We remain opposed to the powers as set out in part 2. They are too wide. The powers were used to bring forward an SSI to abolish prison visiting committees. To my mind, and to many prisoners and organisations, that was not a small-scale change. Visiting panels played an important role in the lives of people serving prison sentences and their families. That change should have been subject to thorough, proper parliamentary scrutiny, not made through an SSI.

Today’s SSI is about not simply how the powers have been used to date but how they could still be used. We are right to work to ensure that the Parliament has all the scrutiny and amending powers that it requires. A continuation of the order-making powers undermines our powers in Parliament. For that reason, Scottish Liberal Democrats will not support the SSI.

17:00  

The Deputy First Minister and Cabinet Secretary for Finance, Constitution and Economy (John Swinney)

Alison McInnes said that she did not doubt my intentions in introducing the order to extend the provision that Parliament put into primary legislation back in 2010. Back then, these were the words of her former colleague Robert Brown, who I think doubted my intentions:

“John Swinney seems to want the royal dispensing power that was claimed by the Stuart kings and which led to their removal in 1649 and again in 1688. I wonder whether he, like Charles I and James VII, regards Parliament as an administrative inconvenience.”—[Official Report, 7 January 2010; c 22581.]

I will list for Parliament the instances on which the powers have been used. They were used to declassify the General Teaching Council for Scotland as a public body and turn it into an independent, profession-led organisation—that is hardly the royal dispensing power of the Stuart kings. They were used to transfer the functions of the Public Standards Commissioner for Scotland and the Public Appointments Commissioner for Scotland to a new Commissioner for Ethical Standards in Public Life in Scotland, at the request not of ministers but of the Scottish Parliamentary Corporate Body—hardly the royal dispensing power.

The powers were used to create the roles of prison monitoring co-ordinators and independent prison monitors and to transfer the roles and functions of prison visiting committees, to which Alison McInnes referred. They also provided the basis for measures to provide more confidence in the working relationship between landlords and tenant farmers; enabled ministers to recover the costs of Education Scotland carrying out inspections of independent further education colleges and English language schools; helped to streamline and simplify the planning system in two specific areas; and allowed NHS National Services Scotland to provide shared services across the public sector with a view to improving efficiency and productivity.
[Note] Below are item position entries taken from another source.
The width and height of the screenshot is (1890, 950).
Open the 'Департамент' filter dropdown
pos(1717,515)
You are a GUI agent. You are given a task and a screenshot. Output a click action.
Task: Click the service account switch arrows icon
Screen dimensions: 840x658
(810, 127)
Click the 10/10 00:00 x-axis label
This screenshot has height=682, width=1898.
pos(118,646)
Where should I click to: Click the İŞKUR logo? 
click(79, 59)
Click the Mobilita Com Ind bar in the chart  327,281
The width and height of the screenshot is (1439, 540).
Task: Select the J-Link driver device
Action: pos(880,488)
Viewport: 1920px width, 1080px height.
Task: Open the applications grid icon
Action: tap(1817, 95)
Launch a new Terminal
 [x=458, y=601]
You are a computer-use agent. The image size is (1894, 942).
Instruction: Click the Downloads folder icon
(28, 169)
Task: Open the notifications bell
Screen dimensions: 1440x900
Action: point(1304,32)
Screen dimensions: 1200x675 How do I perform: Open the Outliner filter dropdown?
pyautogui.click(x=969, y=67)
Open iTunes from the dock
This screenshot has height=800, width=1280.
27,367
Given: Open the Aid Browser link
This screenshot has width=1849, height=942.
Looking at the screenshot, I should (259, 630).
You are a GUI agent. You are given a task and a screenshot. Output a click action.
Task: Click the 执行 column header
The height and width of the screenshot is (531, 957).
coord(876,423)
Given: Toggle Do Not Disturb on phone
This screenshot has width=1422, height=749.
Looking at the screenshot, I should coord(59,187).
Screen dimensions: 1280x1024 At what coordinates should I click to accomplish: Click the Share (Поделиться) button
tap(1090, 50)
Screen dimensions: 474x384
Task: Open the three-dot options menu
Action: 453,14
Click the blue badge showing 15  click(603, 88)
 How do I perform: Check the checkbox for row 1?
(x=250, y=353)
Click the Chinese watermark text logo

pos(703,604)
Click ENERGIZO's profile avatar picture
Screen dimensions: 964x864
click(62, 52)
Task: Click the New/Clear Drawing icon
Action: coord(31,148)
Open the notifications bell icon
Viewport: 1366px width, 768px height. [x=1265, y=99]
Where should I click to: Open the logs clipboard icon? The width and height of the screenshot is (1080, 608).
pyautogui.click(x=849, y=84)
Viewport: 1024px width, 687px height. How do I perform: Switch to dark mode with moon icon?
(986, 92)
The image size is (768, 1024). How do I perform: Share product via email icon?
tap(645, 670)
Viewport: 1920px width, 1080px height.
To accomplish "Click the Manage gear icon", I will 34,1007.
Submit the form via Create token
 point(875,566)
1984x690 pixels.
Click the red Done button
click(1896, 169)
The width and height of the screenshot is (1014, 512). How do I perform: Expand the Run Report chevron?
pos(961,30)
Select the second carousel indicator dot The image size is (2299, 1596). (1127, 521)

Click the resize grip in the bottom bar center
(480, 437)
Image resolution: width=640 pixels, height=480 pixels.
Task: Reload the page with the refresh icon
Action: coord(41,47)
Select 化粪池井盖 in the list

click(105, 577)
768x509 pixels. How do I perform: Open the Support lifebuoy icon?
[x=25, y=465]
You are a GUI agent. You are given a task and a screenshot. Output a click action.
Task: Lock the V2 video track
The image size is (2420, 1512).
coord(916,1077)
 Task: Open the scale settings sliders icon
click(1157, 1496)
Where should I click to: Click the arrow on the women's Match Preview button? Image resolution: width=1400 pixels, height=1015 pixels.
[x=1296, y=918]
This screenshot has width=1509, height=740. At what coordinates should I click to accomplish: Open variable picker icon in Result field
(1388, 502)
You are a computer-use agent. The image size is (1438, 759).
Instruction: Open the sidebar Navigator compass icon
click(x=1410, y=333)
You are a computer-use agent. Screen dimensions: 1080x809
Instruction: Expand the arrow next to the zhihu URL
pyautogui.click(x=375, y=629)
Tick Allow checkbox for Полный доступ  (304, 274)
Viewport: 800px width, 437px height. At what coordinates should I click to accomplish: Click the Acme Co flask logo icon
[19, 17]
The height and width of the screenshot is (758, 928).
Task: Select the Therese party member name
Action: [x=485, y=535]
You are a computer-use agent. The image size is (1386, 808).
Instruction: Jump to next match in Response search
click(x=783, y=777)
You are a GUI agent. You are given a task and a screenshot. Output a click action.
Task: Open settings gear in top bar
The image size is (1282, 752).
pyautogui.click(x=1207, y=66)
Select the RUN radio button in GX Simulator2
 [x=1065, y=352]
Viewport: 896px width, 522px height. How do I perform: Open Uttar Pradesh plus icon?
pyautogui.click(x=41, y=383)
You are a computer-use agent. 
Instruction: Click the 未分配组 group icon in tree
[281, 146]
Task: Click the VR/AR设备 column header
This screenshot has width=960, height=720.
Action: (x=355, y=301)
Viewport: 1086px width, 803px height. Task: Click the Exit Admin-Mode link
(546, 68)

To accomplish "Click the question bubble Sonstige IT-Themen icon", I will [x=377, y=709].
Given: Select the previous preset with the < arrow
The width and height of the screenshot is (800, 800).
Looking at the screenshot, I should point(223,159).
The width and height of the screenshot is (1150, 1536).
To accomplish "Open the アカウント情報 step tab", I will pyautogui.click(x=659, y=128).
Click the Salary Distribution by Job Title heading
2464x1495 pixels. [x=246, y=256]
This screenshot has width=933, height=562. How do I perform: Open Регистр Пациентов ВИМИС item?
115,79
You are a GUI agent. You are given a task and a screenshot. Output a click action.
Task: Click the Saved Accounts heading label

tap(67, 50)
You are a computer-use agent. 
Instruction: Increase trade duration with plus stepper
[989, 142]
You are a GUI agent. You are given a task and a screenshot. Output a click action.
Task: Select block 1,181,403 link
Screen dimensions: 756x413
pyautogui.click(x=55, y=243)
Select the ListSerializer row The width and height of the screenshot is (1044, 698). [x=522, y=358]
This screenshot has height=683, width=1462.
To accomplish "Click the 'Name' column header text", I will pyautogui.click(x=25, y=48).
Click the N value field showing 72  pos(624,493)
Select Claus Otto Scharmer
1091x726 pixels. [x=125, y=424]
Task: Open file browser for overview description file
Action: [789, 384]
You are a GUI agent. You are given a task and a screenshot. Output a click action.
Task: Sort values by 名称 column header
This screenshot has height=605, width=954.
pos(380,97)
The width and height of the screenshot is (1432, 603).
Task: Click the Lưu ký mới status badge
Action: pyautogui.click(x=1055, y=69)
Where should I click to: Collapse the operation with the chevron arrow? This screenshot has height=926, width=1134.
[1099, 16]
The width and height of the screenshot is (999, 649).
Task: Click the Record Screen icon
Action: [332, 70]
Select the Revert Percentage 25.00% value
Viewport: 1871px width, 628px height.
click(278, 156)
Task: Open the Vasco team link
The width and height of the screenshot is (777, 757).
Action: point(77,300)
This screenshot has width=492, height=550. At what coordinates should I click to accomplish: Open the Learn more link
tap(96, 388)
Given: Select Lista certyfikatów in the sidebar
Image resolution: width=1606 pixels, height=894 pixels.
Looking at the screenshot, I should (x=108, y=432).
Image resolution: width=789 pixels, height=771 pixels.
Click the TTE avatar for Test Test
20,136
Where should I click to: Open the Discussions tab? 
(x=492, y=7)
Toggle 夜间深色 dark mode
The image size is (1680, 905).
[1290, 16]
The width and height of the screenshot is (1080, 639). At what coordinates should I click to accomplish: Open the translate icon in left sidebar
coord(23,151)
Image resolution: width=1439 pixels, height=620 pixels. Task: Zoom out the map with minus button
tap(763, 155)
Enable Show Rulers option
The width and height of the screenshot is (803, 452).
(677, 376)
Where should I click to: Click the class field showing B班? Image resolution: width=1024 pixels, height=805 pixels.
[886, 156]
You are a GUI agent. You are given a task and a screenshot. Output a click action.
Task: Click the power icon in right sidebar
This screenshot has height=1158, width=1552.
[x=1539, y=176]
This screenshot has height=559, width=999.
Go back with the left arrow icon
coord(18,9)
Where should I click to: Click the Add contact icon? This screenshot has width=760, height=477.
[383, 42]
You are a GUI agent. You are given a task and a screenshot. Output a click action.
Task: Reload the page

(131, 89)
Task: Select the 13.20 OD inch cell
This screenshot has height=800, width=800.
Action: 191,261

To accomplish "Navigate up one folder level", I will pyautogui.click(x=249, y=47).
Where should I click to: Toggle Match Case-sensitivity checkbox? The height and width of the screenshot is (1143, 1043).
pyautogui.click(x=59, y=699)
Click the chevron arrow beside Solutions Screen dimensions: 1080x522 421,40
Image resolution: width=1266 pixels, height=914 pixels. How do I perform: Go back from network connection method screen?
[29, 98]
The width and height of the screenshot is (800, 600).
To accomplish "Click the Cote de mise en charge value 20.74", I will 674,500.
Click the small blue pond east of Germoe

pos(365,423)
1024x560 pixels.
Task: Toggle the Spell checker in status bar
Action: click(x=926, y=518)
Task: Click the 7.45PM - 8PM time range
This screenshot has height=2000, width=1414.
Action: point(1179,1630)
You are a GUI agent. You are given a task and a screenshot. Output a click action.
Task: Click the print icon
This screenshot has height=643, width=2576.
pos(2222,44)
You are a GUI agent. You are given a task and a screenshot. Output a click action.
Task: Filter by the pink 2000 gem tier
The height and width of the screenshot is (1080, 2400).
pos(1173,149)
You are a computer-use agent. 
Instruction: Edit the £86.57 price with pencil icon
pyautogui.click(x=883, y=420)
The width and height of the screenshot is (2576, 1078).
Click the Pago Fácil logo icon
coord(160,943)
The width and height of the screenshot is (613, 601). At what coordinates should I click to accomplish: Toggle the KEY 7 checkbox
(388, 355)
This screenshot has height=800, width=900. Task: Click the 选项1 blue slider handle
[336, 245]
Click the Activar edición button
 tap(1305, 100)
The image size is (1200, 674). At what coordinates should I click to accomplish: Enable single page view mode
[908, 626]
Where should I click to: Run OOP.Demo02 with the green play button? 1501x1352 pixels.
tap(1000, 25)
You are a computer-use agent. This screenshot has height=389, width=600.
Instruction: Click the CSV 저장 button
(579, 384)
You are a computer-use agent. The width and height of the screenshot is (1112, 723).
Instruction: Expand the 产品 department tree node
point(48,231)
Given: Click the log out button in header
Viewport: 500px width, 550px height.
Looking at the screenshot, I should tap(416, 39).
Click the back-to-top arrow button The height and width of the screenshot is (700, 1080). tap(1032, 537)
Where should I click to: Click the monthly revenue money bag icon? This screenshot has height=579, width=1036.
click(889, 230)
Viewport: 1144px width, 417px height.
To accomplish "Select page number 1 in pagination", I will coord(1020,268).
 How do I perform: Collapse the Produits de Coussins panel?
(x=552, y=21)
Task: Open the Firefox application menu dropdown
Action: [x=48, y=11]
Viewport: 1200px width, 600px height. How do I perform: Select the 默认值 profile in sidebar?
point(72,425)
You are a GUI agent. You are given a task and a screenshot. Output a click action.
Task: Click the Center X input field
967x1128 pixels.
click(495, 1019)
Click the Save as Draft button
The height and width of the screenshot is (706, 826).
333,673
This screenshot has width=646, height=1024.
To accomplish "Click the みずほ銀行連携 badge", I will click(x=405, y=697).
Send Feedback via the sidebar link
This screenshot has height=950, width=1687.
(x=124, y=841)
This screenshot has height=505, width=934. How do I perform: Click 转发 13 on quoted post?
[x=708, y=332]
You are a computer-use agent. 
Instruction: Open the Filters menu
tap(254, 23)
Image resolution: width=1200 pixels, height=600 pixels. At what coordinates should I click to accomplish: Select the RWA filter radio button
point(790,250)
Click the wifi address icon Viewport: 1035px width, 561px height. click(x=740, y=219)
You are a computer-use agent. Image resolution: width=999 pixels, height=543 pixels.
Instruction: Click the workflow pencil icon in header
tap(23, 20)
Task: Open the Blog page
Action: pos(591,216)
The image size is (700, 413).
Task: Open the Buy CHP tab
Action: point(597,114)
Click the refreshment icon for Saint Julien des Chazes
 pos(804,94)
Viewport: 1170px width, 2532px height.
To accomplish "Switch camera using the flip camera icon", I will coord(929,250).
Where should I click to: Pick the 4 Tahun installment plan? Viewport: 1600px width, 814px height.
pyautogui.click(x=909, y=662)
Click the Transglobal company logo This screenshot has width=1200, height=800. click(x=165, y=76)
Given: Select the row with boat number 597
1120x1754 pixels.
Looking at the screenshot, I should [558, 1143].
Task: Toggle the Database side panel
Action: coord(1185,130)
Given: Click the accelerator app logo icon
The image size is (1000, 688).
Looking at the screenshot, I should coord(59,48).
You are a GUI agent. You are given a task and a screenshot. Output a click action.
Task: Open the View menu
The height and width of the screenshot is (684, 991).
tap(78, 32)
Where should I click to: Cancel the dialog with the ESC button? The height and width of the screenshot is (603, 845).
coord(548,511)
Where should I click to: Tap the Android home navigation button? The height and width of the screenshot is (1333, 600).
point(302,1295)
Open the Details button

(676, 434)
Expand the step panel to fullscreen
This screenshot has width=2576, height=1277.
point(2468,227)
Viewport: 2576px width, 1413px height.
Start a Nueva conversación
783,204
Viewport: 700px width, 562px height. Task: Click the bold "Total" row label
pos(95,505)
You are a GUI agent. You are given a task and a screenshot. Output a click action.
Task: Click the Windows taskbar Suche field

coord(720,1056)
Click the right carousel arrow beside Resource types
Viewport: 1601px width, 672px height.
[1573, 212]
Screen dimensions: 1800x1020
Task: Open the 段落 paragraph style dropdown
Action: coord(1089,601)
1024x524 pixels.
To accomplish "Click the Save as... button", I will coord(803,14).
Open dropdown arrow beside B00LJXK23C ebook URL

We took the powers to enable us to undertake modest public service reform without resorting to primary legislation. We gave that commitment in 2010. The eight occasions on which we have used the powers are evidence that we have used them judiciously and wisely, and we seek Parliament’s consent to extend that for five more years. I assure Parliament that I have no aspirations to exercise the royal dispensing power; I wish only to exercise due administrative efficiency over the public sector in Scotland.

The question on the motion will be put at decision time, to which we now come.